Members of religious organisations, too, have initiated such cases. In a case brought by a former chairman of the Wakf Board Committee in November, a Bengaluru civil court stopped the publication and sale of a book on Tipu Sultan that allegedly defamed Muslims. The order was vacated in December.
Even businesses have got gag orders issued against the media. In July, Dipali Sikand, the owner of a resort in Tamil Nadu, got a civil court in Bengaluru to order social media platforms to take down defamatory content against some politicians, journalists and two Supreme Court judges.
A photo shared by Sikand, of prominent journalists and politicians having lunch at her resort, was falsely shared with the claim that the group was dining with two Supreme Court judges as part of a “naxal gang” – a pejorative term used to refer to those with dissenting opinions. This happened after the judges had criticised former BJP leader Nupur Sharma for her remarks against Prophet Muhammad.
In November, a Bengaluru court ordered a temporary takedown of the Twitter handles of the Indian National Congress and the Bharat Jodo Yatra after music company MRT Music filed a case claiming that the party had played copyrighted songs at a rally and shared them on social media.

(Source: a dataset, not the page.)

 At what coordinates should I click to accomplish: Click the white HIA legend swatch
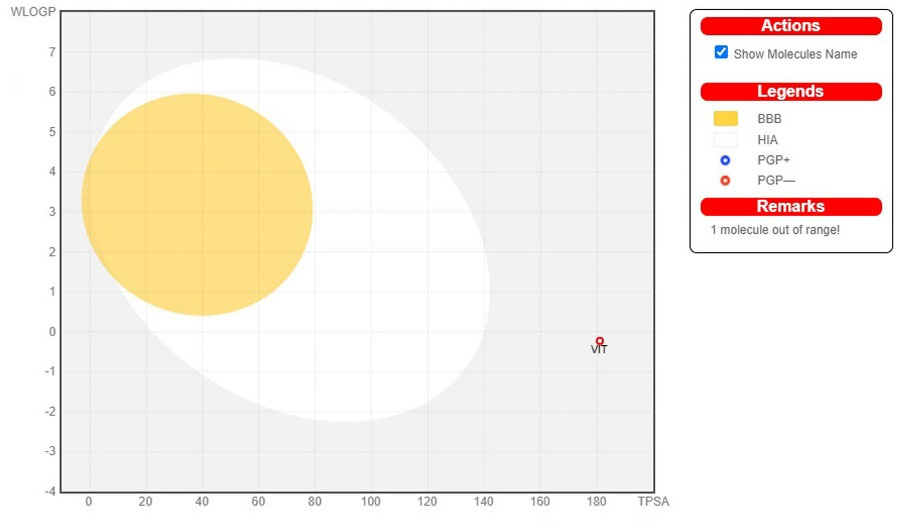(x=725, y=140)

The Karnataka High Court reversed the order within a day.
Previously, in 2019, a Bengaluru civil court restrained media publication Entrackr from publishing defamatory content against the parenting advice app Healofy.

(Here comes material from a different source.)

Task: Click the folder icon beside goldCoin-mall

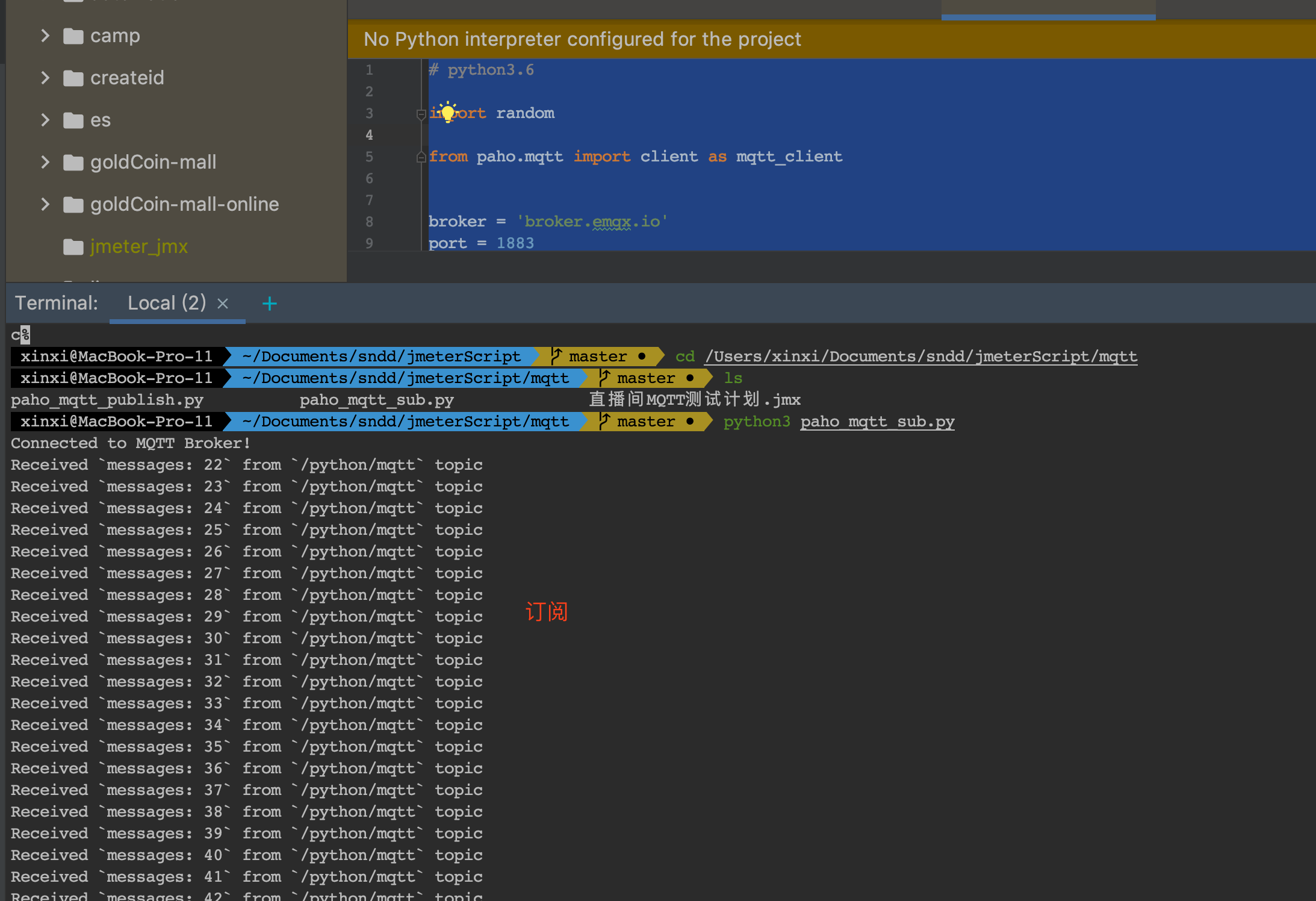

The sensational nature of reporting in Karnataka, especially by television channels, also prompts courts to step in.
“Some judges here are extremely wary of the media and how it can damage a person’s reputation,” said Bengaluru based lawyer Mohammed Afeef, who has been involved in some of these defamation cases.
Media professionals, too, say that the reporting in Karnataka, especially television channels, can be callous. “The local media can take one issue and report on it in a very pointed and objectionable manner,” said Bengaluru court reporter Plumber.

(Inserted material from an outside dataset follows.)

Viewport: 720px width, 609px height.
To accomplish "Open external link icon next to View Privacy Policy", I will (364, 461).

Anusha Sood Ravi, a Bengaluru-based journalist, pointed out that often channels run “sex tapes” with minimal editing and masking. “It could pass off as explicit sexual content,” said Ravi, political editor at South First. “This also raises questions about media ethics.”
The News Minute Editorial Head (Reporting) Pooja Prasanna also criticised the way television channels broadcast news: “If you look at the coverage the Kannada channels give [to the sex tape scandals], their lines and promos, that could be one factor that pushes judges to give these injunctions.”
Such tapes have been a common tool for political rivalries. The Print reported that there had been at least 10 “sex scandals” in Karnataka in the last two decades.
Sensationalist coverage becomes a means for TRP, or television rating points, and the public interest angle, if any, in such scandals gets lost, said Prasanna. However, she said that even so, such coverage did not justify such rampant injunctions.
While the gag might only be on defamatory content, allowing for court proceedings and first information reports to be reported, without drawing any inferences from them, sometimes it might take the shape of a blanket ban from reporting on a politician altogether. “This stops the rest of us who want to report on these things responsibly,” said Prasanna.